* [THE PROBLEM]: Pictures aside, the output must consist of the lines from the one containing "The image size is (980, 475)." through the end of the data, reproduced exactly.

* [EXTRACTED INFORMATION]:

+++

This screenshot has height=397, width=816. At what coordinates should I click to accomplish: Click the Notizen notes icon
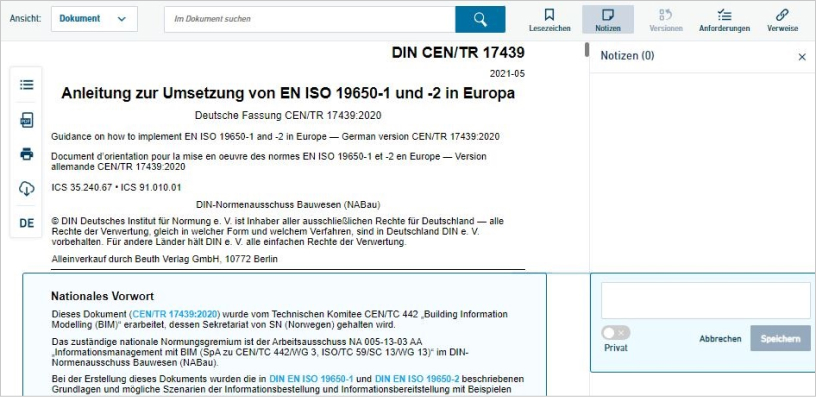[608, 15]
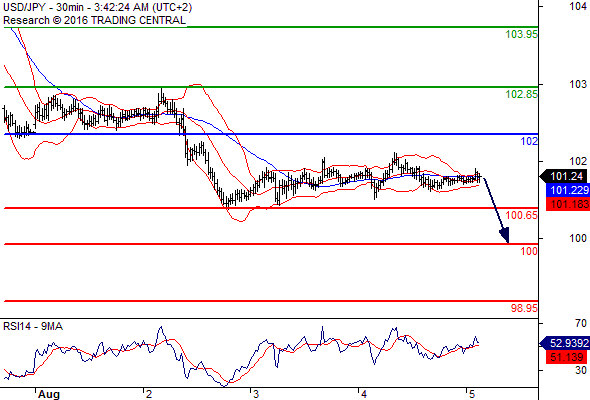Click the 104 tick on price axis

tap(578, 6)
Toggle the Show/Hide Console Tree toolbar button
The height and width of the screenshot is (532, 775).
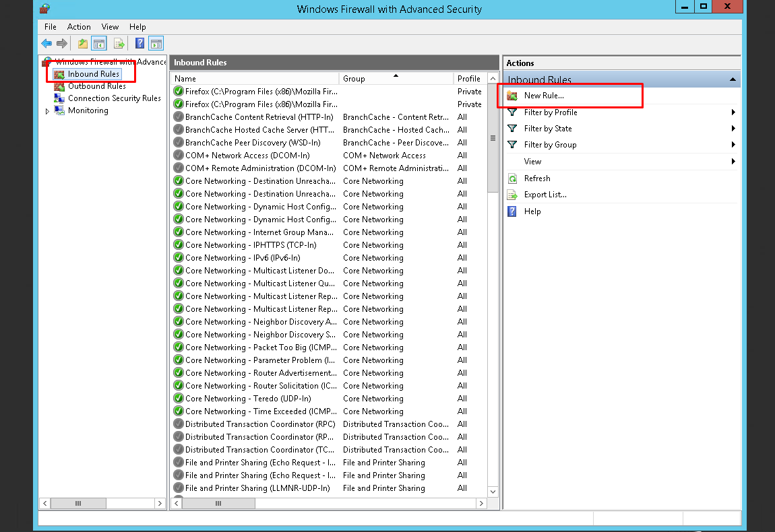pos(99,44)
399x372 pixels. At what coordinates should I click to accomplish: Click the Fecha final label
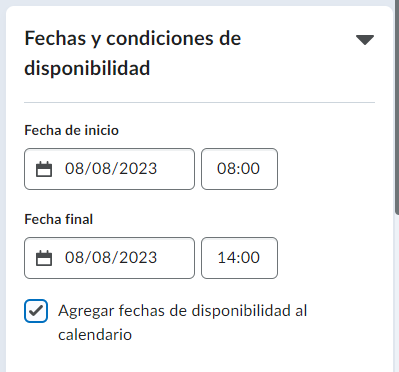(x=59, y=219)
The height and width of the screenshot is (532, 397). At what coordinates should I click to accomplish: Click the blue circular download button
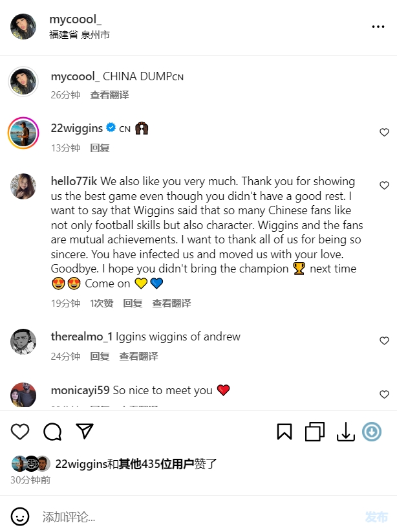tap(372, 432)
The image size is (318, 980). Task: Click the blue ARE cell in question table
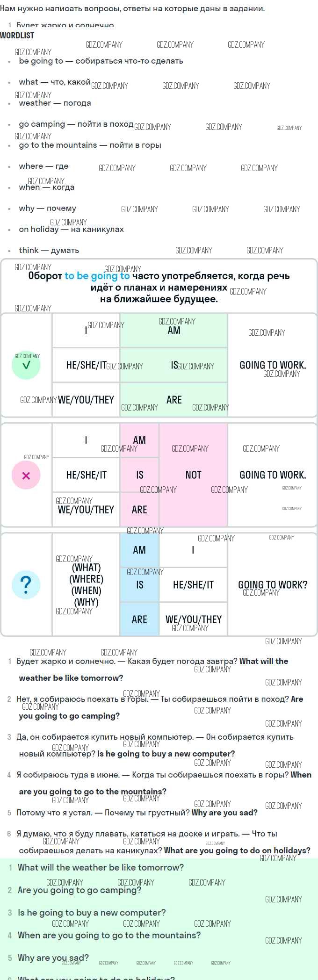pyautogui.click(x=139, y=620)
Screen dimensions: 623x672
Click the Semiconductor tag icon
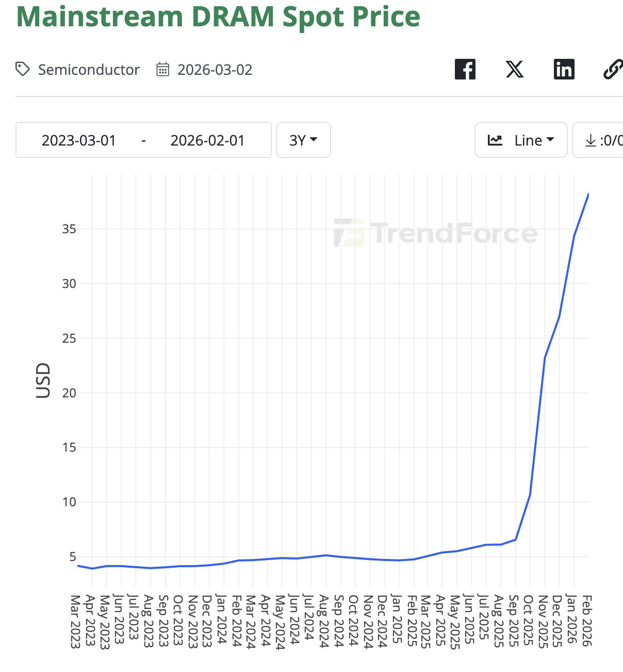23,69
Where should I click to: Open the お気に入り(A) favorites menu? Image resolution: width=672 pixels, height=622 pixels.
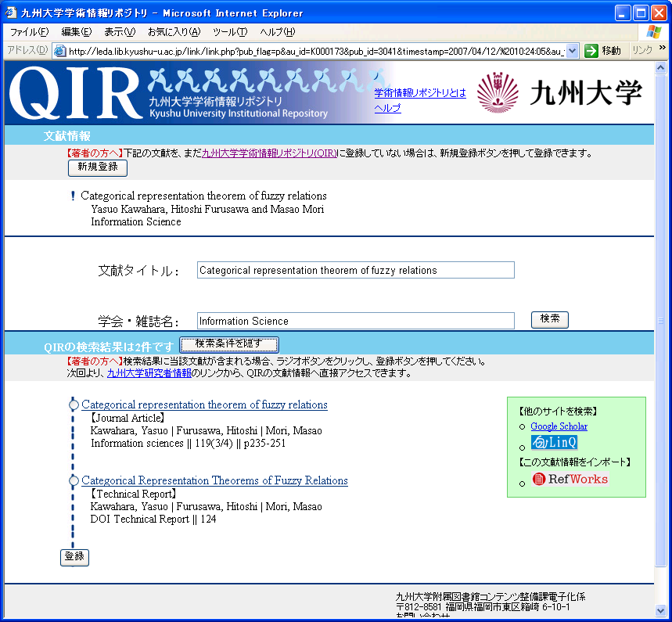(x=174, y=32)
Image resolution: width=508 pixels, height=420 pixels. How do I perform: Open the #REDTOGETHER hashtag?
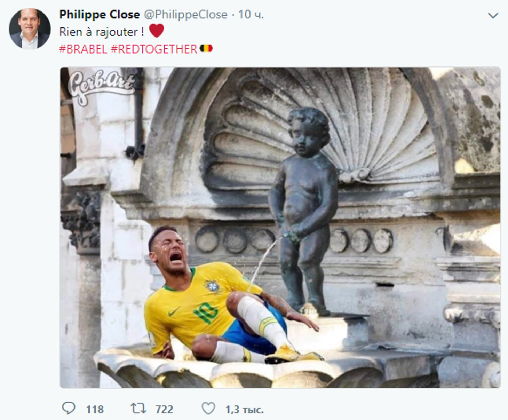154,49
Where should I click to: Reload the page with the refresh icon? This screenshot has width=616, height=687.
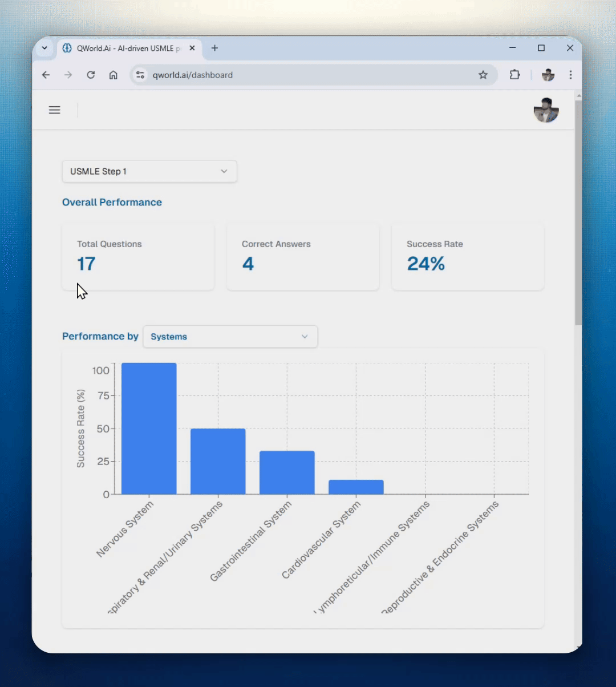click(x=91, y=75)
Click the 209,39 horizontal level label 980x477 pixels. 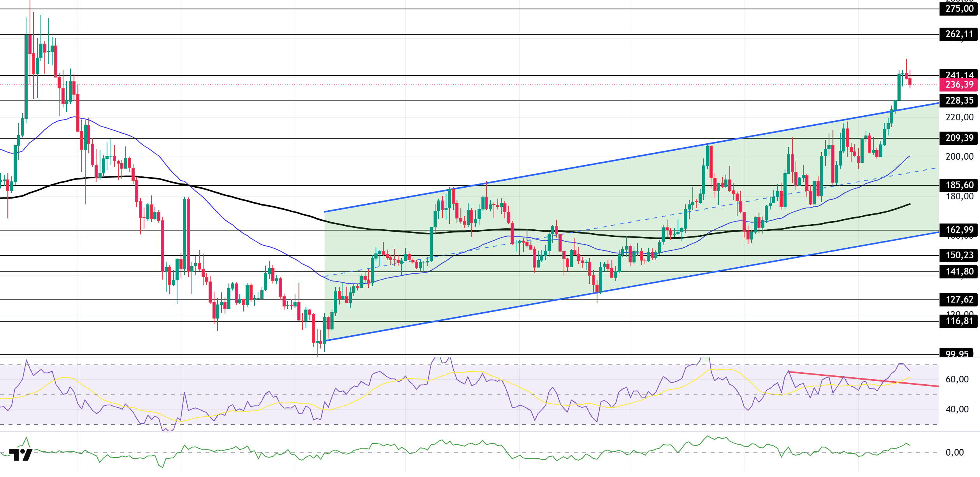click(959, 138)
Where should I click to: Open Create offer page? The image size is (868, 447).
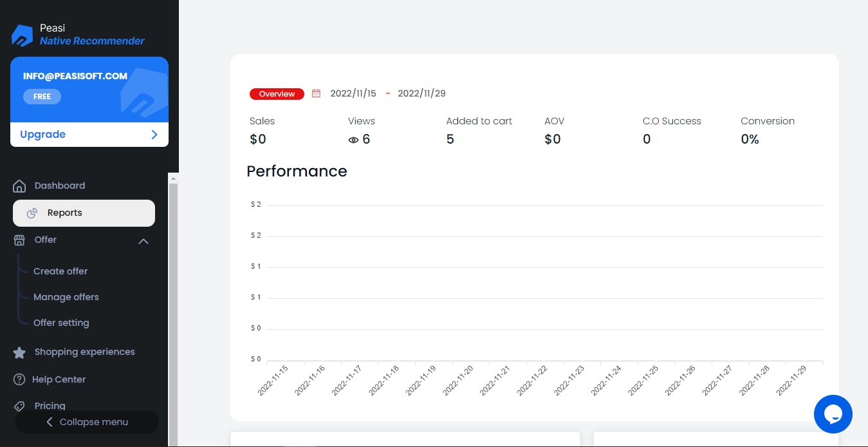point(60,271)
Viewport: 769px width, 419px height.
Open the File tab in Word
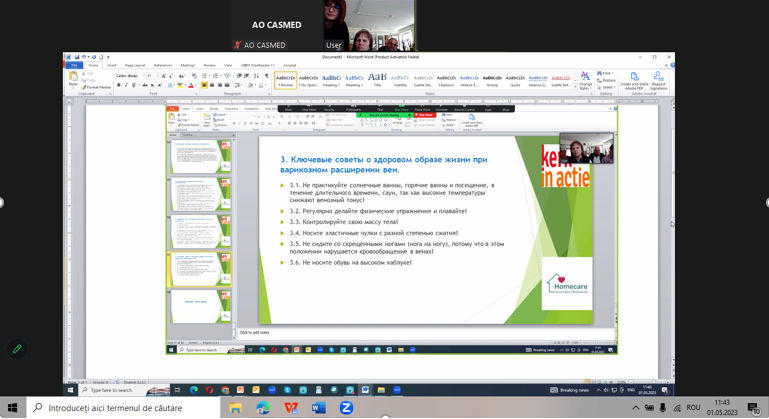point(74,65)
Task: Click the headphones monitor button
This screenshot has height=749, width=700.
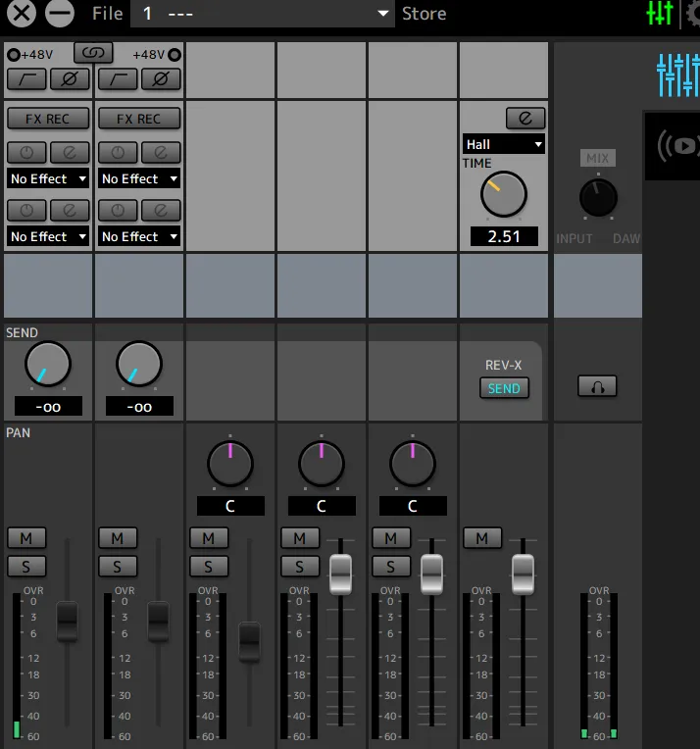Action: (597, 387)
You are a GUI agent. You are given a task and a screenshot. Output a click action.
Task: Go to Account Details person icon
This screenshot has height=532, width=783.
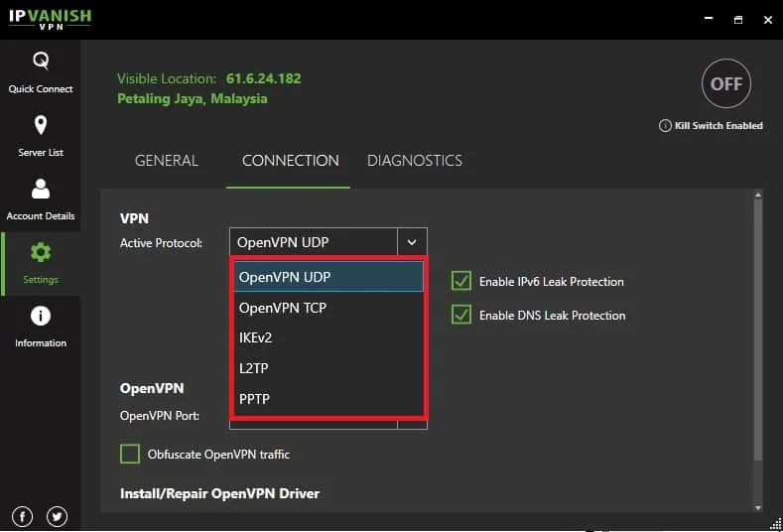pyautogui.click(x=41, y=189)
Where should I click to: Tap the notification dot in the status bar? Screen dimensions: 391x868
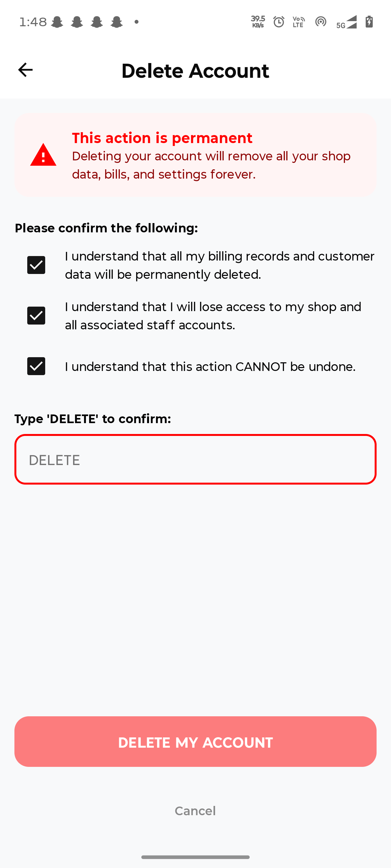pos(136,22)
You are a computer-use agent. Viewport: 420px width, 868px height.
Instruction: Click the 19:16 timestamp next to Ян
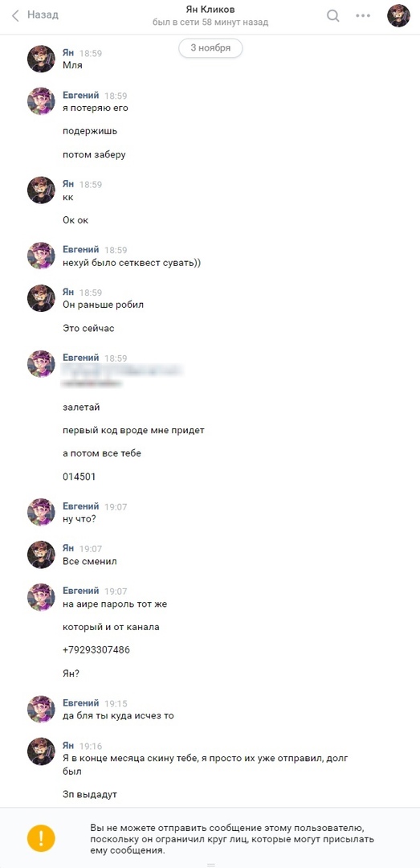tap(91, 747)
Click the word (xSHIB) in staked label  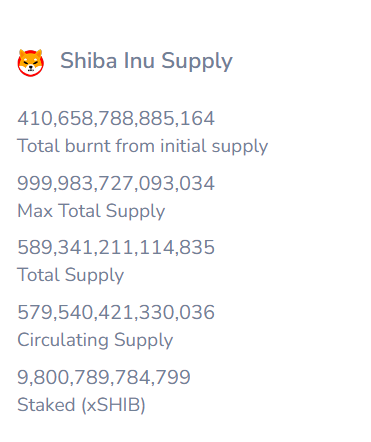114,405
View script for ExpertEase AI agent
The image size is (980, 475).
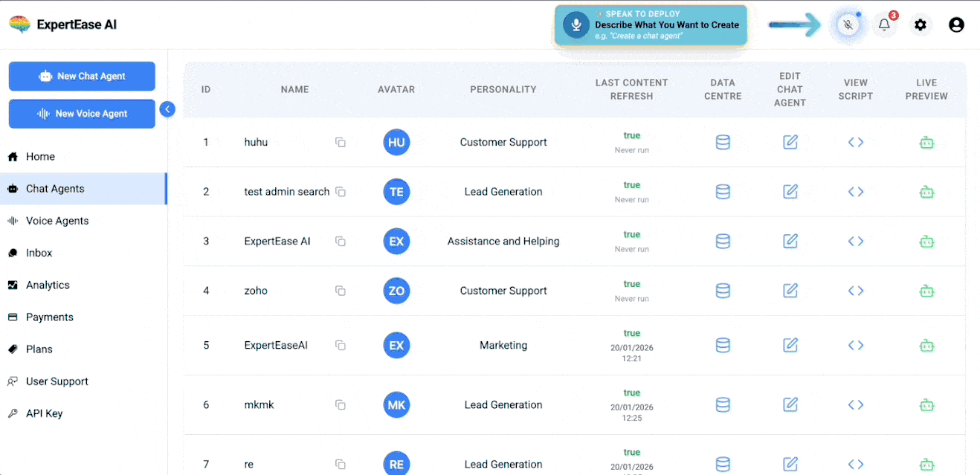pyautogui.click(x=855, y=241)
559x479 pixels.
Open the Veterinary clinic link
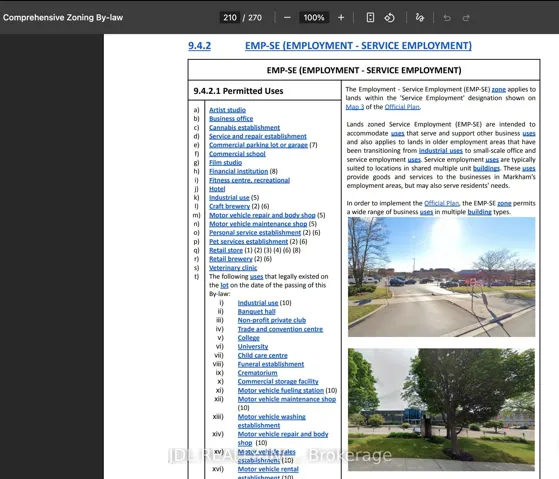pyautogui.click(x=233, y=268)
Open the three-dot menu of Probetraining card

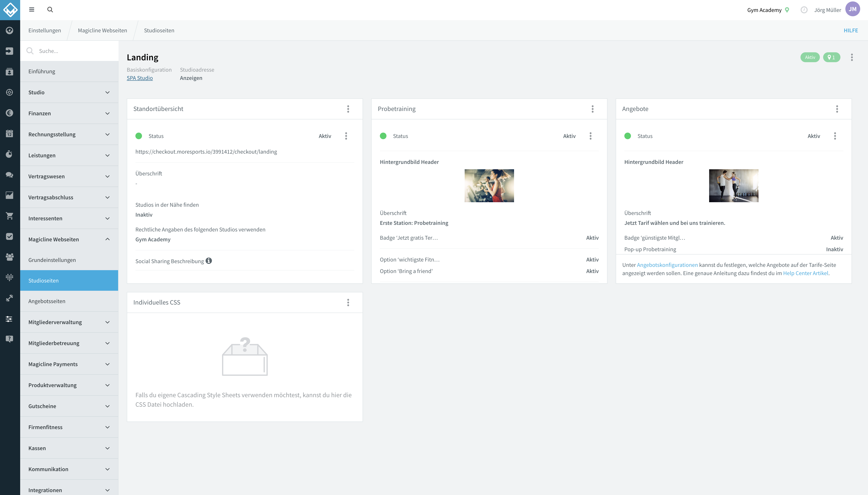tap(592, 109)
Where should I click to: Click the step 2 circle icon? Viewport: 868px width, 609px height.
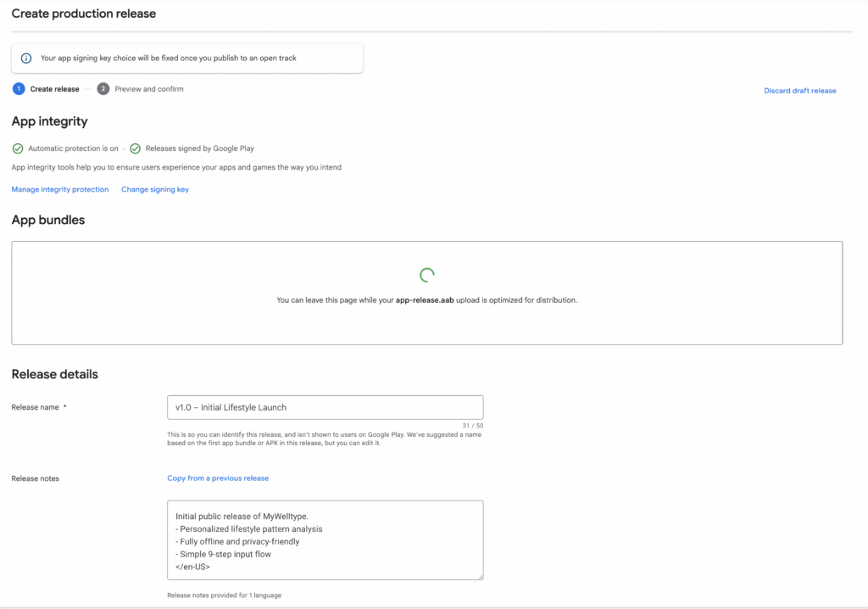[x=103, y=89]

+++

* [OUTPUT OF THE TASK]:
The image size is (980, 475).
pyautogui.click(x=855, y=241)
559x479 pixels.
Open the Veterinary clinic link
pyautogui.click(x=233, y=268)
Open the three-dot menu of Probetraining card

tap(592, 109)
Where should I click to: Click the step 2 circle icon? Viewport: 868px width, 609px height.
[x=103, y=89]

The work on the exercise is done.